Early this morning we hailed a cab and went to La Guadalupana, La Basillica deGuadalupe or better known as Tepeyac. Ultimately, this is where the VirginMary appeared to Juan Diego, she gets him to toss some flowers into his tunic and, lo and behold, we have the imprint that many of us are familiar with, theVirgin of Guadalupe. Tepeyac is the hill where it happened. Saw it. It’s a basillica because the Pope has been there, many times and because of all this…sadly it is so commercialized that it’s pathetic. It’s a bit like making Cancun a religion. The original Cathedral is juxtaposed next to a 60s’modern cathedral which looks more like a Worlds Fair Exposition site.
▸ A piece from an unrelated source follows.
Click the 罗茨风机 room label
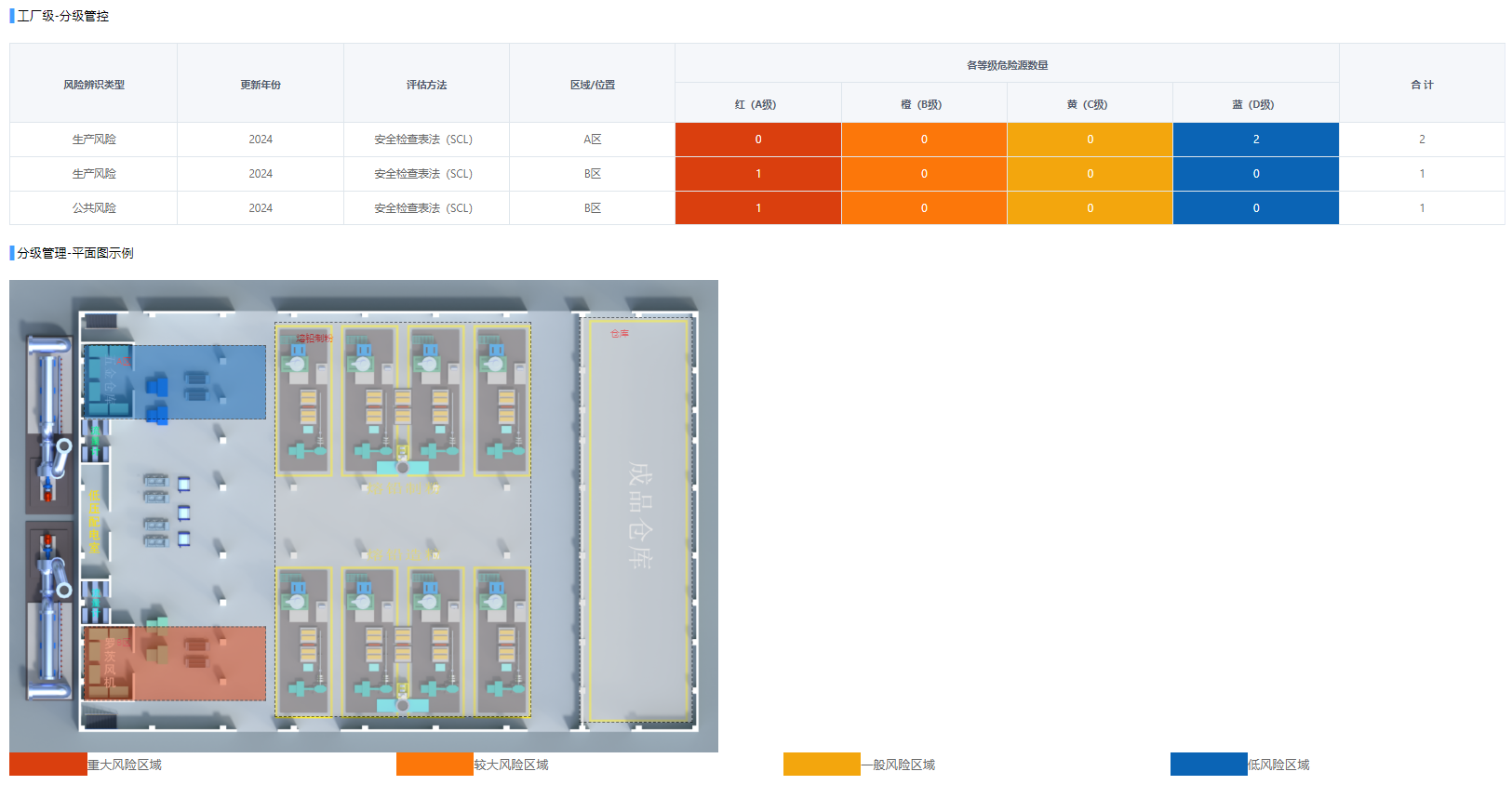tap(110, 662)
Sorry folks and all my Catholic friends out there but… argh!

Yet…it was still pretty cool. Not so much the site but the outpouring of spirit from the people, los pelegrinos that walk miles to get here, some on their knees; that’s the stuff that I find endearing. Our cab driver, Julio was extremely helpful as a guide, though I don’t remember asking him to hang out with us.
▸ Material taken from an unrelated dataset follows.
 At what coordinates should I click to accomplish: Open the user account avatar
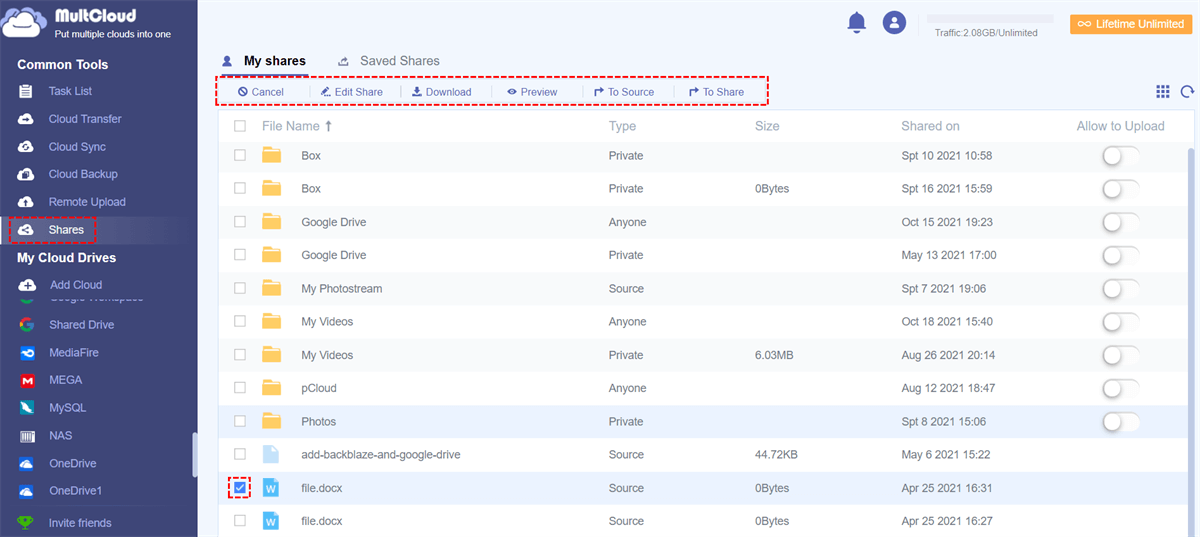click(x=894, y=23)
After about 4 hours of Tepeyac we returned to the hotel for a beer and tequila break.  Then I got the bright idea to find the “International Chapel of Santa Muerte”…the death saint, grim reaper, patron saint of the drug lords, etc.  We took the subway into a slimy barrio. Most cars that ran were on blocks. Those that didn’t were being parted out, right there in the middle of the street and left like a turkey carcass on Thanksgiving Day.  We, on the other hand, looked very, VERY white. The Chapel is in the middle of this and we, the whities, were carrying about $5000 worth of camera gear. Great freakin’ idea Donnie.

This really isn’t all that built up, ok? However it was a pretty dicey situation so we remained very aware of our surroundings. We entered the capilla, take some photos and video then ask a guy that says he works their for an interview.  Nope. He sends us to the lady selling stuff, (Santa Muerte t-shirts, Santa muerte bracelets, Santa Muerte bug spray).  Nope.  You must talk to Padre. Here we’re sent to the “so called” padre that runs the place. “Buy this book/pamphlet and in a few minutes I’ll give you an interview.” After buying the pricey pamphlet and waiting a very long time, some other lady comes out to tell me that “padre” will see me next Wednesday at 4 pm.

Now, guess how I felt and what I really wanted to say to padre… Use any combination of the following symbols:

%&$#@!*^-?>

Once out of the barrio and back at the hotel I destroyed a small pint of tequila.  Then we took off for La Zona Rosa.

Usually we won’t go “tourist” but there is a hotel in La Zona Rosa that was the set for “El Matador” (2005, Pierce Brosden,  Greg Kinnear). We just wanted to see and drink at the same bar. Boy, did Hollywood do a number on that one.  Evidently they only used the driveway.

All of the above still made for an eventful day. However, maybe more of you will now understand why we adore the smaller, out of the way, non-turisted places.  Nicer people, better food, friends for life.   But I do really dig this subway thing.